Pictures are not repeated. Every line from the beginning of the entries through the one with "Kontakt Bygg (188, 2166)" is restated exactly.

Saved data entries =>
• • • • •
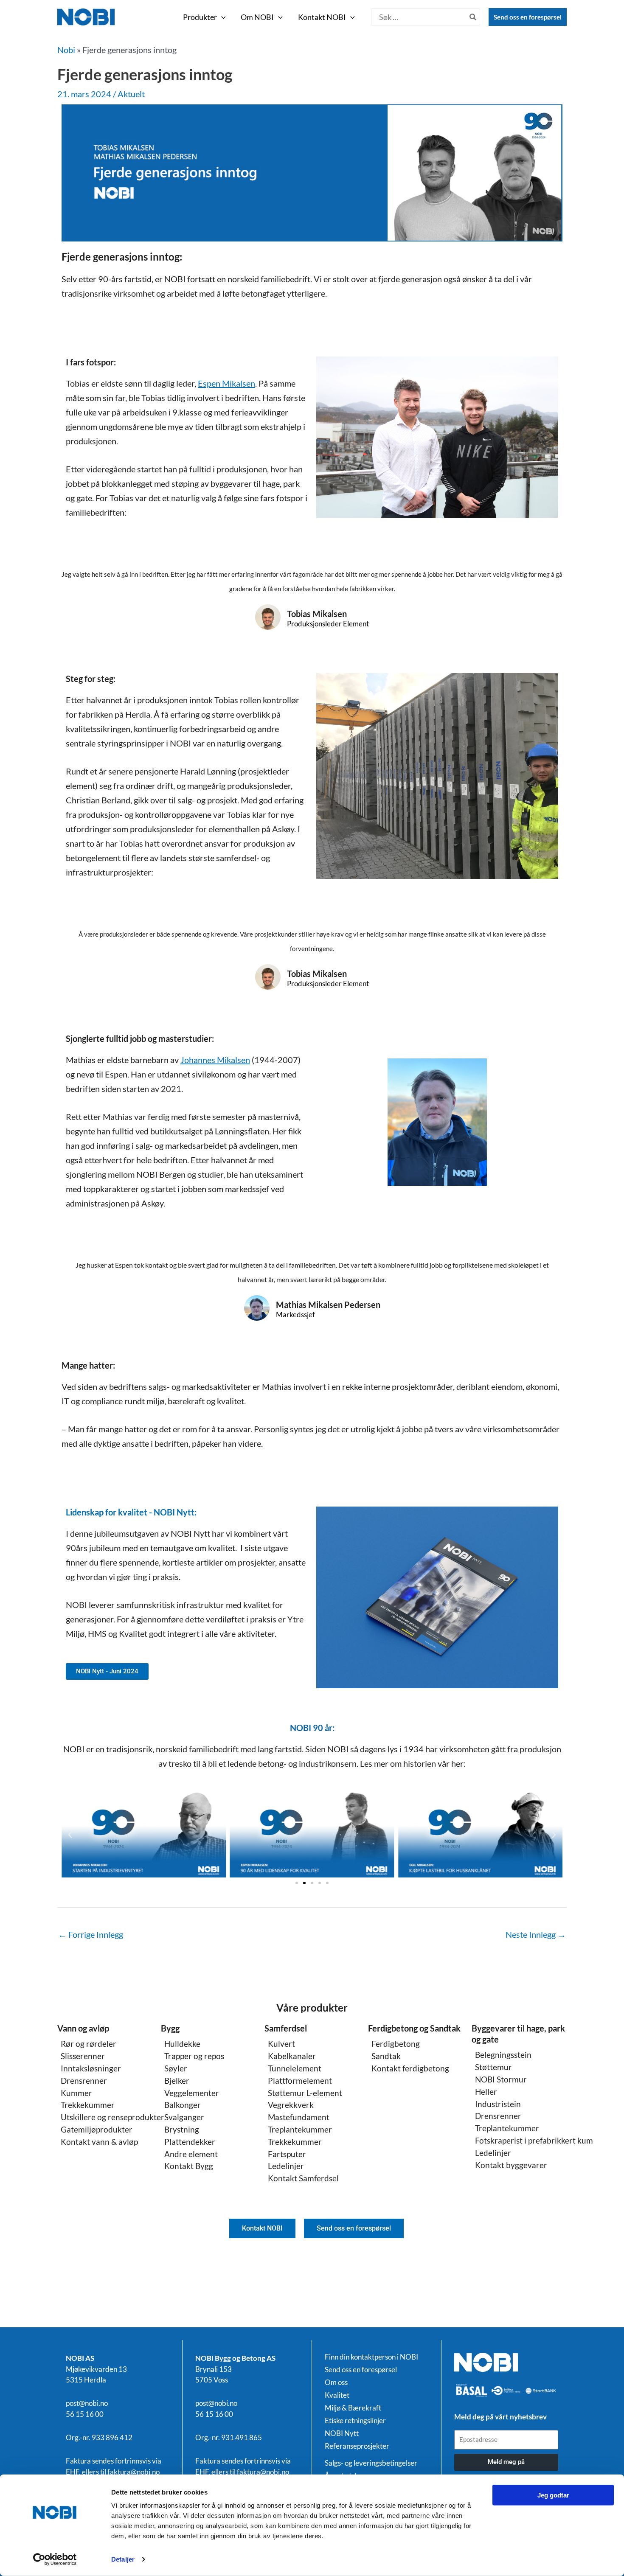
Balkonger (182, 2105)
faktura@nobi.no (133, 2471)
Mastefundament (298, 2117)
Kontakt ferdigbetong (410, 2068)
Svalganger (184, 2117)
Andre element (191, 2154)
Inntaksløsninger (91, 2068)
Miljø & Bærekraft (353, 2408)
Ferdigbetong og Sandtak (414, 2028)
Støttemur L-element (305, 2093)
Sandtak (386, 2056)
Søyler (175, 2068)
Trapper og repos (194, 2056)
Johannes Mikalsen (215, 1060)
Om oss (336, 2382)
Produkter (200, 17)
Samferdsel (285, 2028)
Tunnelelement (294, 2068)
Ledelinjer (286, 2166)
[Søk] (473, 17)
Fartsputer (287, 2154)
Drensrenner (84, 2080)
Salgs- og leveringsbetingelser (371, 2463)
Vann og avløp (83, 2028)
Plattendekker (189, 2142)
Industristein (498, 2104)
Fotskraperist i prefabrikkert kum (534, 2140)
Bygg (170, 2028)
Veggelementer (191, 2093)
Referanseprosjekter (357, 2446)
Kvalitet (337, 2395)
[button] (221, 17)
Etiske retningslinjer (355, 2420)
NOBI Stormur (501, 2079)
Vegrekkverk (291, 2105)
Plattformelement (300, 2080)
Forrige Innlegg (90, 1934)
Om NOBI (257, 17)
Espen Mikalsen (226, 383)
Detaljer (123, 2559)
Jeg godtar (553, 2495)
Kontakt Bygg (188, 2166)
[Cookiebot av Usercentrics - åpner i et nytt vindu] (55, 2559)
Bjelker (176, 2080)
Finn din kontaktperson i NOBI (371, 2357)
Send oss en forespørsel (528, 17)
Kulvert (281, 2043)
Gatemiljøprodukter (96, 2129)
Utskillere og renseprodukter (112, 2117)
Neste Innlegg (536, 1934)
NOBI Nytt (342, 2433)
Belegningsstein (503, 2055)
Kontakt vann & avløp (99, 2142)
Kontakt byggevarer (511, 2165)
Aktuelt (131, 94)
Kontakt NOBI (322, 17)
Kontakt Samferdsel (303, 2178)
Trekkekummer (88, 2105)
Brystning (181, 2129)
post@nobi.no (87, 2403)
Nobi (66, 50)
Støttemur (493, 2067)
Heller (486, 2091)
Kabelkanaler (292, 2056)
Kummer (76, 2093)
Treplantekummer (300, 2129)
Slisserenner (83, 2056)
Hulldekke (182, 2043)
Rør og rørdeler (88, 2043)
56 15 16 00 (85, 2414)
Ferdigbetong (395, 2043)
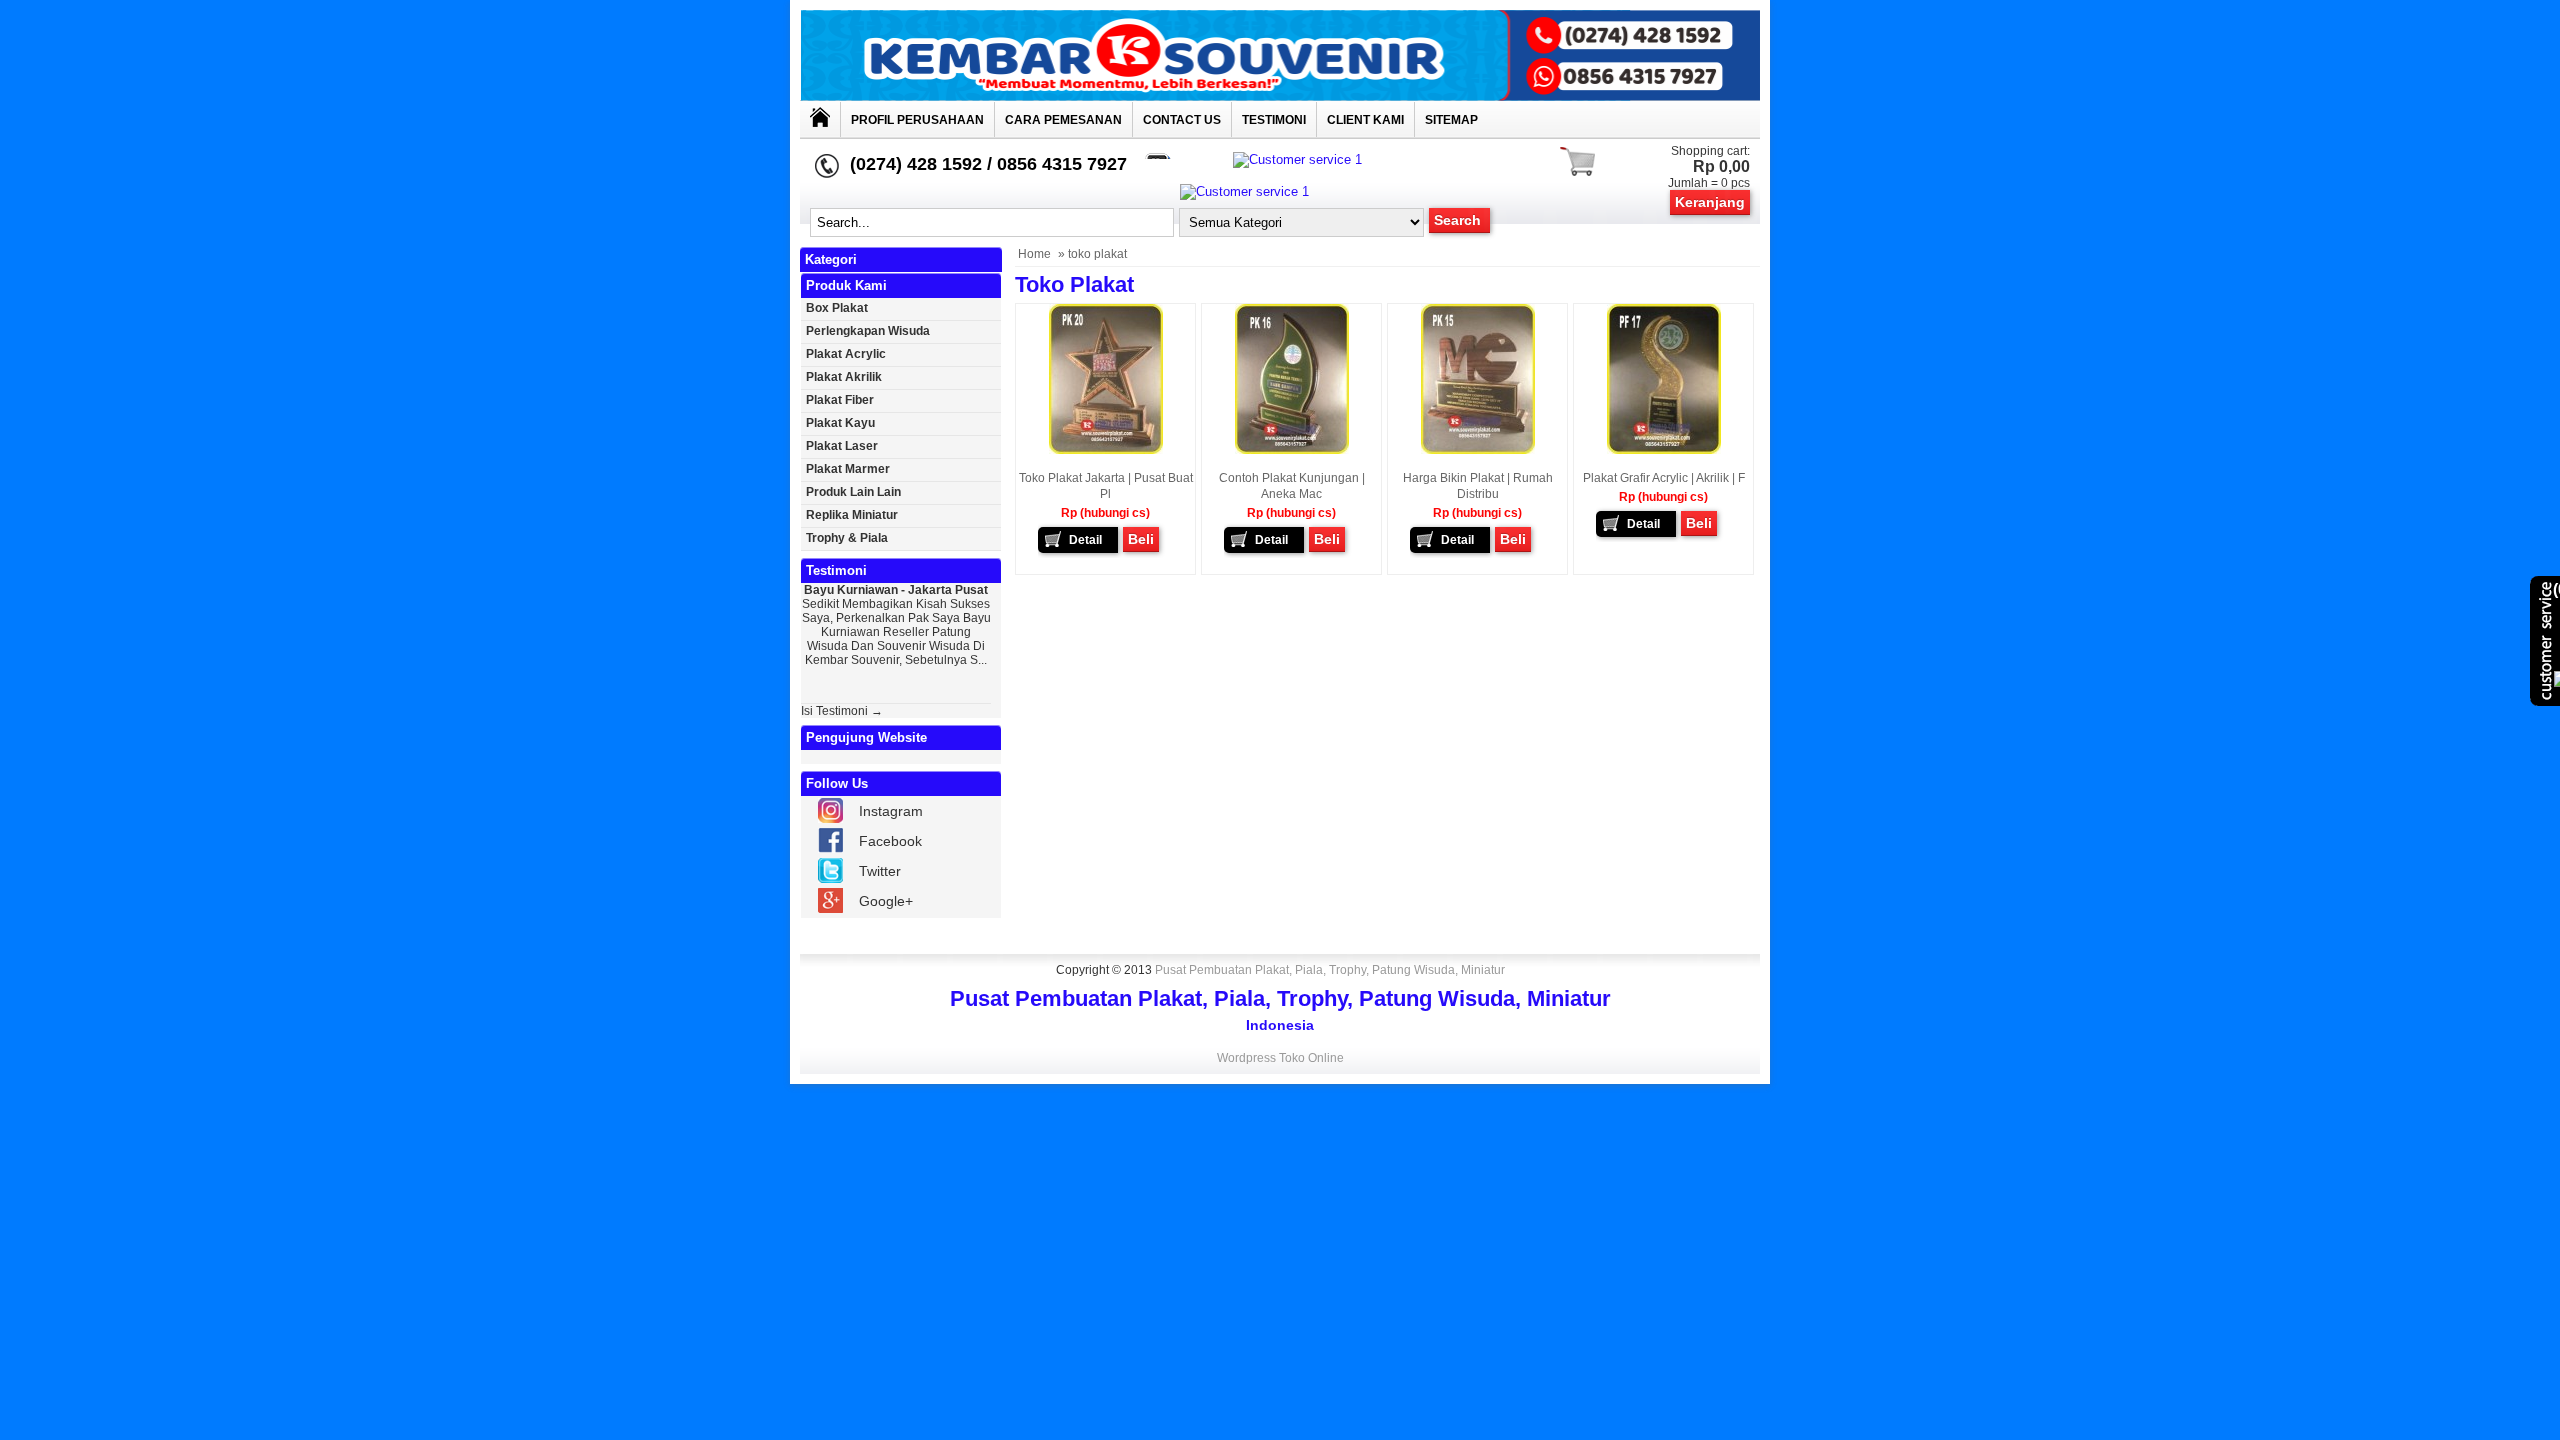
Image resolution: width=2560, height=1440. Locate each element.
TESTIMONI (1274, 120)
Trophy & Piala (847, 538)
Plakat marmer (848, 469)
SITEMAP (1451, 120)
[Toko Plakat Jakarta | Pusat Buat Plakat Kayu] (1106, 450)
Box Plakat (837, 308)
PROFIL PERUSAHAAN (917, 120)
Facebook (890, 841)
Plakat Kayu (840, 423)
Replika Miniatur (852, 515)
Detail (1085, 540)
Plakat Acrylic (846, 354)
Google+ (886, 901)
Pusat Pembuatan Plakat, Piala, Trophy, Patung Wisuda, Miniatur (1330, 970)
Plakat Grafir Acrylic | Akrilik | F (1664, 478)
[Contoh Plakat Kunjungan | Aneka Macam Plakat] (1292, 450)
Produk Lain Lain (853, 492)
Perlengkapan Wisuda (868, 331)
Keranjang (1710, 202)
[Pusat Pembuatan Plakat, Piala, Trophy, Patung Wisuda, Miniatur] (1280, 96)
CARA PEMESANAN (1063, 120)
• • • • •
Output of the exercise =>
Balkonger (182, 2105)
faktura@nobi.no (133, 2471)
Mastefundament (298, 2117)
Kontakt ferdigbetong (410, 2068)
Svalganger (184, 2117)
Andre element (191, 2154)
Inntaksløsninger (91, 2068)
Miljø & Bærekraft (353, 2408)
Ferdigbetong og Sandtak (414, 2028)
Støttemur L-element (305, 2093)
Sandtak (386, 2056)
Søyler (175, 2068)
Trapper og repos (194, 2056)
Johannes Mikalsen (215, 1060)
Om oss (336, 2382)
Produkter (200, 17)
Samferdsel (285, 2028)
Tunnelelement (294, 2068)
Ledelinjer (286, 2166)
[Søk] (473, 17)
Fartsputer (287, 2154)
Drensrenner (84, 2080)
Salgs- og leveringsbetingelser (371, 2463)
Vann og avløp (83, 2028)
Plattendekker (189, 2142)
Industristein (498, 2104)
Fotskraperist i prefabrikkert kum (534, 2140)
Bygg (170, 2028)
Veggelementer (191, 2093)
Referanseprosjekter (357, 2446)
Kvalitet (337, 2395)
[button] (221, 17)
Etiske retningslinjer (355, 2420)
NOBI Stormur (501, 2079)
Vegrekkverk (291, 2105)
Plattformelement (300, 2080)
Forrige Innlegg (90, 1934)
Om NOBI (257, 17)
Espen Mikalsen (226, 383)
Detaljer (123, 2559)
Jeg godtar (553, 2495)
Kontakt Bygg (188, 2166)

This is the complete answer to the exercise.